(Collected data)
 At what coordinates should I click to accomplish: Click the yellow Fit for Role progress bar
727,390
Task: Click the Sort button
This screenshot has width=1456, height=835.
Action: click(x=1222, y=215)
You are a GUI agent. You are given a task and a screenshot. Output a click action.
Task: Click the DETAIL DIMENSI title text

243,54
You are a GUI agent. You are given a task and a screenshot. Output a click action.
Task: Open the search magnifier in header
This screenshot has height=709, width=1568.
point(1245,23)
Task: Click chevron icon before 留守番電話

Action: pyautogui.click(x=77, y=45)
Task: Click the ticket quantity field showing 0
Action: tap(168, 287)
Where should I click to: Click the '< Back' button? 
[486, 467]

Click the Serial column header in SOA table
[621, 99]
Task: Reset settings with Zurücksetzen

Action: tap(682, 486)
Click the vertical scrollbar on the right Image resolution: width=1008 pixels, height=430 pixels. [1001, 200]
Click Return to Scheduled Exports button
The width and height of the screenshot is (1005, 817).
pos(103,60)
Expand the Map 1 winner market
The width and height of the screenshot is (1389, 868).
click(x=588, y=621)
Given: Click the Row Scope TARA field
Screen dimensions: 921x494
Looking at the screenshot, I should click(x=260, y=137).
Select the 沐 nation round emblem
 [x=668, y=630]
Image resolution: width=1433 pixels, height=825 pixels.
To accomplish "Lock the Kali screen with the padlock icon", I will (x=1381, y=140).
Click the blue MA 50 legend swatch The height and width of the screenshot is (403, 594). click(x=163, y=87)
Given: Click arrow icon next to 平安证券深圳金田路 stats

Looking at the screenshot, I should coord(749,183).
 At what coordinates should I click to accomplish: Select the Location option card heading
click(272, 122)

* GIVEN INSTRUCTION:
Copy every record above, line for line, with no changes.

* EXERCISE RESPONSE:
 At what coordinates should I click to accomplish: Click the yellow Fit for Role progress bar
727,390
Task: Click the Sort button
This screenshot has width=1456, height=835.
Action: click(x=1222, y=215)
You are a GUI agent. You are given a task and a screenshot. Output a click action.
Task: Click the DETAIL DIMENSI title text

243,54
You are a GUI agent. You are given a task and a screenshot. Output a click action.
Task: Open the search magnifier in header
This screenshot has height=709, width=1568.
point(1245,23)
Task: Click chevron icon before 留守番電話

Action: pyautogui.click(x=77, y=45)
Task: Click the ticket quantity field showing 0
Action: tap(168, 287)
Where should I click to: Click the '< Back' button? 
[486, 467]

Click the Serial column header in SOA table
[621, 99]
Task: Reset settings with Zurücksetzen

Action: tap(682, 486)
Click the vertical scrollbar on the right Image resolution: width=1008 pixels, height=430 pixels. [1001, 200]
Click Return to Scheduled Exports button
The width and height of the screenshot is (1005, 817).
pos(103,60)
Expand the Map 1 winner market
The width and height of the screenshot is (1389, 868).
click(x=588, y=621)
Given: Click the Row Scope TARA field
Screen dimensions: 921x494
Looking at the screenshot, I should click(x=260, y=137).
Select the 沐 nation round emblem
 [x=668, y=630]
Image resolution: width=1433 pixels, height=825 pixels.
To accomplish "Lock the Kali screen with the padlock icon", I will (x=1381, y=140).
Click the blue MA 50 legend swatch The height and width of the screenshot is (403, 594). click(x=163, y=87)
Given: Click arrow icon next to 平安证券深圳金田路 stats

Looking at the screenshot, I should coord(749,183).
 At what coordinates should I click to accomplish: Select the Location option card heading
click(272, 122)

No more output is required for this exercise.